Extract data from Online PDF without downloading

Hello, can someone please advise on how to extract data from a webpage PDF without downloading the file and using Read PDF activities?

I’m unable to extract text from an online pdf and havent found a solution on forum besides downloading, which is not efficient for the use case as there will be lots of files per run.

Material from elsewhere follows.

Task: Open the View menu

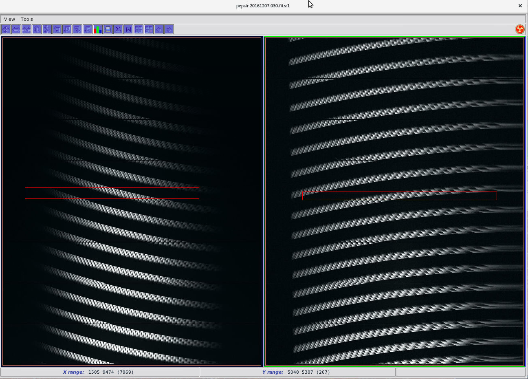Action: (x=9, y=19)
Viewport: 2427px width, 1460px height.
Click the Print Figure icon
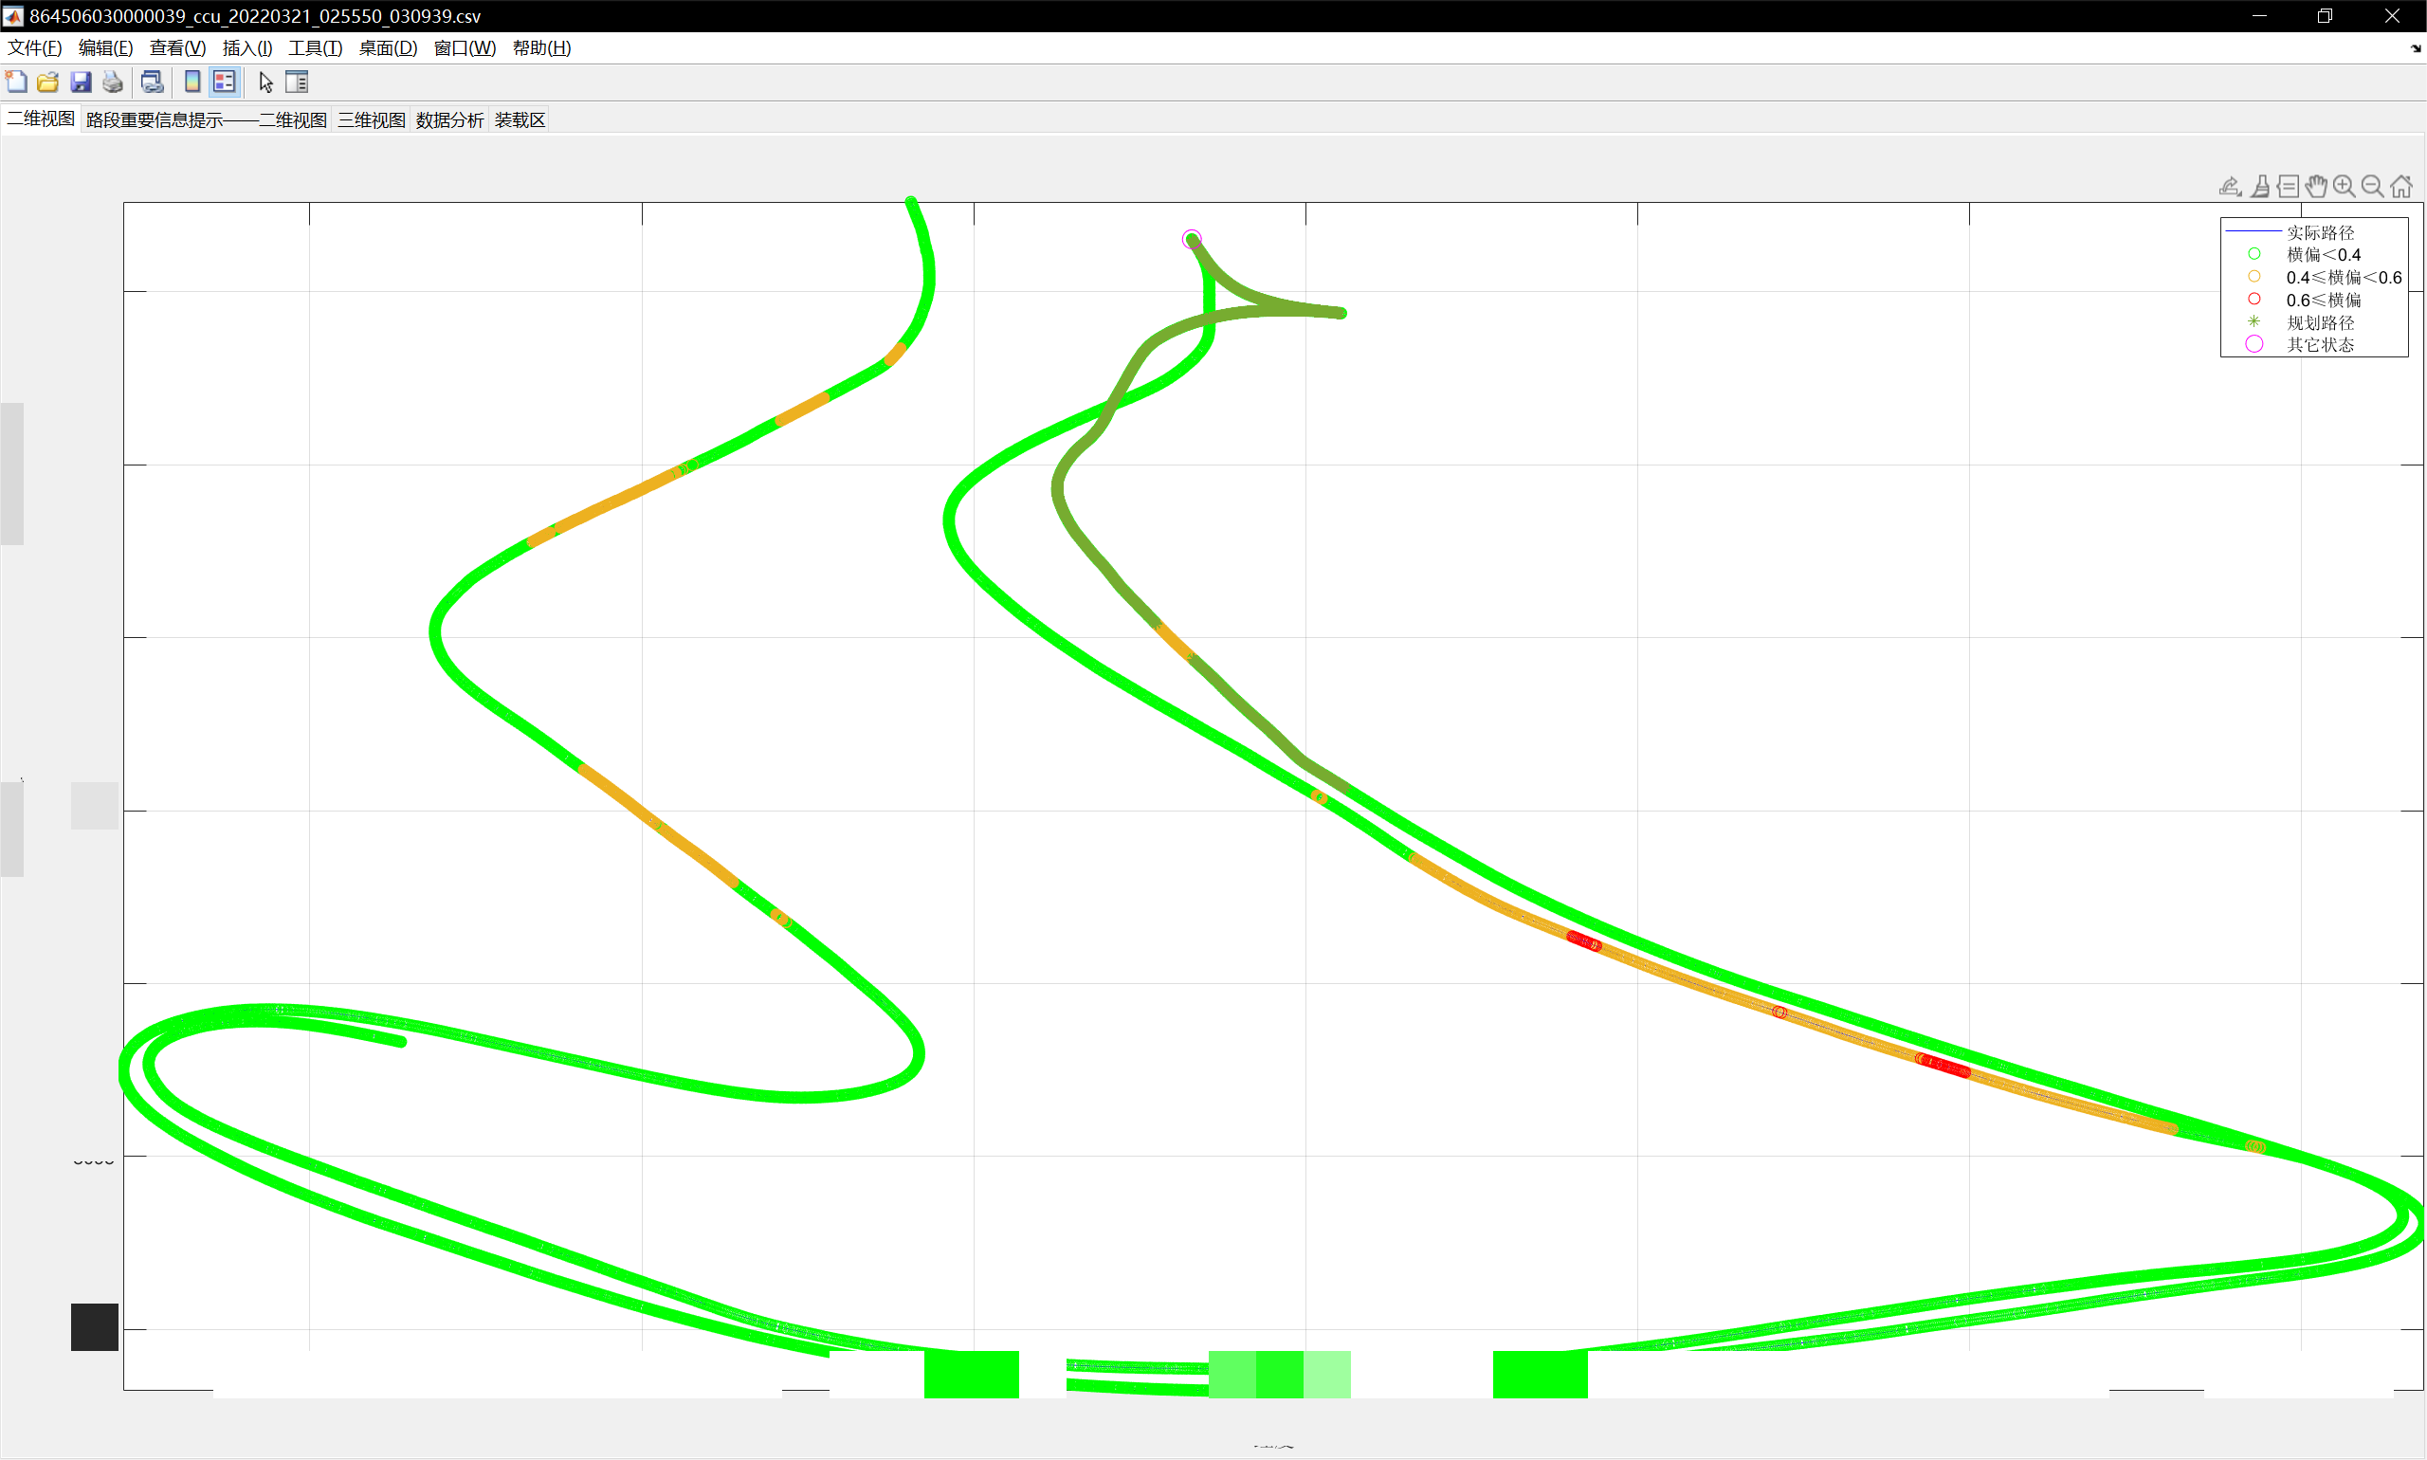coord(113,82)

Get Text only extracts the first paragraph of the page after I try with AA or UIA framework (default framework doesnt work).I cannot use table extraction because the content is not in a table.

The docs usually have atleast 20 pages and API isn’t an option.
Here’s an example of how it looks on Chrome browser.
images

Thx

Hey @6027ae06be5a67a04d29acc18

Just see in the network tab or the inspect panel for some clue which may help…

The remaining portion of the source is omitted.